“没有没有,俺怎么会去吃-人-肉哩,味道酸得紧。若不是饿极了,谁他娘的乐意——”
话音未落,一杆长枪嗖地一声便抽了过来:
“你还说没有碰过那肮脏物事,没有碰过怎知是酸的、臭的还是香的?”
这一枪,虽然是冷不丁抽来,但看上去速度并不快。可就是这样一下子,左髭丈八愣是没有躲过去,顿时给打了一个狗吃屎趴在地上。

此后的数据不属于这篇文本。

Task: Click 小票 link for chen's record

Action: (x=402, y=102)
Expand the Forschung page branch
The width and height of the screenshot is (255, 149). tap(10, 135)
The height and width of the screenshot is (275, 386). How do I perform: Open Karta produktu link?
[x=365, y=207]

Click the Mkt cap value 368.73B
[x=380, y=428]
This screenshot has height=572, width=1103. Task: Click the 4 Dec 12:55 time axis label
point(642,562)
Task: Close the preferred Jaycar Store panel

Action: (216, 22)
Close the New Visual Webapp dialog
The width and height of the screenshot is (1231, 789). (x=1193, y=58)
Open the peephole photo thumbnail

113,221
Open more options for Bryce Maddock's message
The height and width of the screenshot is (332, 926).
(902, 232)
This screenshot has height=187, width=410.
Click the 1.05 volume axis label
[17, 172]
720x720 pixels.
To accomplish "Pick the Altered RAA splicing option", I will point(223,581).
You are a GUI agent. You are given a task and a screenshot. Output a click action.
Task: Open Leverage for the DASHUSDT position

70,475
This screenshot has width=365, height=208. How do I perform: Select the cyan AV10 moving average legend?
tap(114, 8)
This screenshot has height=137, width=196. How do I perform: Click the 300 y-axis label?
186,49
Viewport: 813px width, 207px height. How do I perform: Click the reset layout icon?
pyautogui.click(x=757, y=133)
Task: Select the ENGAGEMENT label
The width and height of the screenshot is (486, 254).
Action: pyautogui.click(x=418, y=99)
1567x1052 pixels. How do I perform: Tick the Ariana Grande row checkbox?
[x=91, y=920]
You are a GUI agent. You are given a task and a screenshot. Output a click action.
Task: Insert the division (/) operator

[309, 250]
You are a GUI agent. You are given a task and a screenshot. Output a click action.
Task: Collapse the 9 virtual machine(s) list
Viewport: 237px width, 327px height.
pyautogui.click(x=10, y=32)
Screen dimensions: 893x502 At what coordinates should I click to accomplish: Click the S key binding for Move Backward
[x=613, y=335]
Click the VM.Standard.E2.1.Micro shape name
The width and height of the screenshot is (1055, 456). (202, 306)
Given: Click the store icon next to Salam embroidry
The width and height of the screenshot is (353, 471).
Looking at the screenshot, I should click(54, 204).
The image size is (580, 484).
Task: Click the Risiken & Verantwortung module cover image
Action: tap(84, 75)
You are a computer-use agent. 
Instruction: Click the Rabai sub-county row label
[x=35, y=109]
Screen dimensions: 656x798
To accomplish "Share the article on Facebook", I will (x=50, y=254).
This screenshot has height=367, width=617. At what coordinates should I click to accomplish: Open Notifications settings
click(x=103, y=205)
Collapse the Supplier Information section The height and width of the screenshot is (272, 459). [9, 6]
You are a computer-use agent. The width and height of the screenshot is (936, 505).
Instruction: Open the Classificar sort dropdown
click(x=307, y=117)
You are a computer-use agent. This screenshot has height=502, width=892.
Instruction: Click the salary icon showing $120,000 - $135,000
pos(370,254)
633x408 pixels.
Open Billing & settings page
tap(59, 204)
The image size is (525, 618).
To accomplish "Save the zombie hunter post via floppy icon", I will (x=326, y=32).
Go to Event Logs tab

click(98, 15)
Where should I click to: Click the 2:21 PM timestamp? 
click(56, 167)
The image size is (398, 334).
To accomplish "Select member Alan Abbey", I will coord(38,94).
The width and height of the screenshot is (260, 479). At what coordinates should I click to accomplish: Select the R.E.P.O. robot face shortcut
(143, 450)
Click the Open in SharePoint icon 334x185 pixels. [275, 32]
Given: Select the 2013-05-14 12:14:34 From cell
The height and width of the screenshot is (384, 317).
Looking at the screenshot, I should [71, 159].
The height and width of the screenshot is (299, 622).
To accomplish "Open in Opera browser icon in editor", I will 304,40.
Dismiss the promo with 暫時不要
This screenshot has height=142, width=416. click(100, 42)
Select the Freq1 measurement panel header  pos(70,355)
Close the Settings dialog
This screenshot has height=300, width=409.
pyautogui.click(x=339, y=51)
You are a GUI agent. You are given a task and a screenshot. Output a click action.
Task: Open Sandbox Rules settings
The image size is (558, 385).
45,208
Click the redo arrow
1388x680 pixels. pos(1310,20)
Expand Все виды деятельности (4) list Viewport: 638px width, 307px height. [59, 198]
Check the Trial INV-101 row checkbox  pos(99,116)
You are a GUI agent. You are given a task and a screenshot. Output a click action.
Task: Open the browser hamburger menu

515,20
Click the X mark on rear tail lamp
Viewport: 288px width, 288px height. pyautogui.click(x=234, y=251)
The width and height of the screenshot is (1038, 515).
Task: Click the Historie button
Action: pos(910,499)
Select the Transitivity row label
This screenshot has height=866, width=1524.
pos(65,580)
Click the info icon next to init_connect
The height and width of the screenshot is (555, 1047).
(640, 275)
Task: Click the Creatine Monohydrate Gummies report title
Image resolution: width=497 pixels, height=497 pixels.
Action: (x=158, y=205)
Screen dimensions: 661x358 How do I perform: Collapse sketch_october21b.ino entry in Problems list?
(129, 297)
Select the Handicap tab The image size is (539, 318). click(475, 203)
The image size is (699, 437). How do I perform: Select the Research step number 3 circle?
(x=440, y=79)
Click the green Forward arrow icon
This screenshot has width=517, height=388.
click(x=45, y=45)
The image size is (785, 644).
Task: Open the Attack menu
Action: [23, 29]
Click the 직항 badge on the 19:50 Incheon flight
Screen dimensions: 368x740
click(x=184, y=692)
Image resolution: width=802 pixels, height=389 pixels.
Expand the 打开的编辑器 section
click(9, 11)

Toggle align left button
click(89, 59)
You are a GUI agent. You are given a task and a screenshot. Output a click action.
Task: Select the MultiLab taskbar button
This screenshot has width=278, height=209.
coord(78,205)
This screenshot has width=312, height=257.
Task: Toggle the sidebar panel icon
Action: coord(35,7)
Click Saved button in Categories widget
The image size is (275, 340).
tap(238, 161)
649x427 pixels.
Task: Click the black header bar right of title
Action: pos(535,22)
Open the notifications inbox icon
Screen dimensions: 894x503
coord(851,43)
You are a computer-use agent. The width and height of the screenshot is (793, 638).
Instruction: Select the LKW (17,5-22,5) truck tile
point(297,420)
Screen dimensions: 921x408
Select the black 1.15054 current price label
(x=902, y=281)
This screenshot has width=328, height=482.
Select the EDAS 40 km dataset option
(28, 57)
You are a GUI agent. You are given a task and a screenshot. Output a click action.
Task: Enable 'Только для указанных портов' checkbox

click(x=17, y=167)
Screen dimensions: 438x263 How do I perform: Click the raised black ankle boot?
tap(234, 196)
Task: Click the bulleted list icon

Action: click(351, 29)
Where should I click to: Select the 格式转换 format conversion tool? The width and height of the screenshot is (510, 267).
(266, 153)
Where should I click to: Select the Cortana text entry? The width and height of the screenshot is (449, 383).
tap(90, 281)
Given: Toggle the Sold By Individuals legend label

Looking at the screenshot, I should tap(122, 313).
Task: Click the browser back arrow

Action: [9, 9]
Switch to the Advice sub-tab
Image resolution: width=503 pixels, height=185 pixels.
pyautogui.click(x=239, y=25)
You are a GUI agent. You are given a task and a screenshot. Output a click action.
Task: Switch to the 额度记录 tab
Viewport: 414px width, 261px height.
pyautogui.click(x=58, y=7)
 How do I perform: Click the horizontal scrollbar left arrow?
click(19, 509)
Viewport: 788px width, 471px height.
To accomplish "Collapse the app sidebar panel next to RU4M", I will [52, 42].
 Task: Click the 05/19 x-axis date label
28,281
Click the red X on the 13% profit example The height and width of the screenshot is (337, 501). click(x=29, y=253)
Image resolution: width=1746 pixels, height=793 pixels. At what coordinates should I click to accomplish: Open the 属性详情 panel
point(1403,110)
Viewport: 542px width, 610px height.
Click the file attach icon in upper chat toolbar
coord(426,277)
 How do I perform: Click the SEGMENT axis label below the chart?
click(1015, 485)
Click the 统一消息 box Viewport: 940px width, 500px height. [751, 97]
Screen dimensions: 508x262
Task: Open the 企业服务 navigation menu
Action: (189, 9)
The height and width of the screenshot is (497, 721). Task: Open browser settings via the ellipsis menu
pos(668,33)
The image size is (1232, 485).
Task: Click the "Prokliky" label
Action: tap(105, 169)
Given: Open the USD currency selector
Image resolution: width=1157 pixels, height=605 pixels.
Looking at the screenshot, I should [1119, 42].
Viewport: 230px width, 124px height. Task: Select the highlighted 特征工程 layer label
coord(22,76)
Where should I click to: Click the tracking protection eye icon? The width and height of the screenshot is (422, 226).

爬起身,左髭丈八抄起手中刀就要拼命,走到一半,他却又猛然停下来,戟指骂道:
“陈到,你这个骗子!老子问你,当初公子在路上募兵,你明明武艺比我强,为何你自己只拿了一个游十一,而教我拿一个左第一。你他娘的是不是那时根本就不打算干长久,随时准备跑路?”
“你说的没错,”陈到望着恼羞成怒的左髭丈八,难得一见地笑了笑:
“你不是也一样吗,像我们这种人,公子心里很清楚,一开始哪个不是抱着骑驴看唱本走着瞧的想法?可是你看,现在别说没人要走,来的人每日都有在疏勒河边挤得打破脑袋!”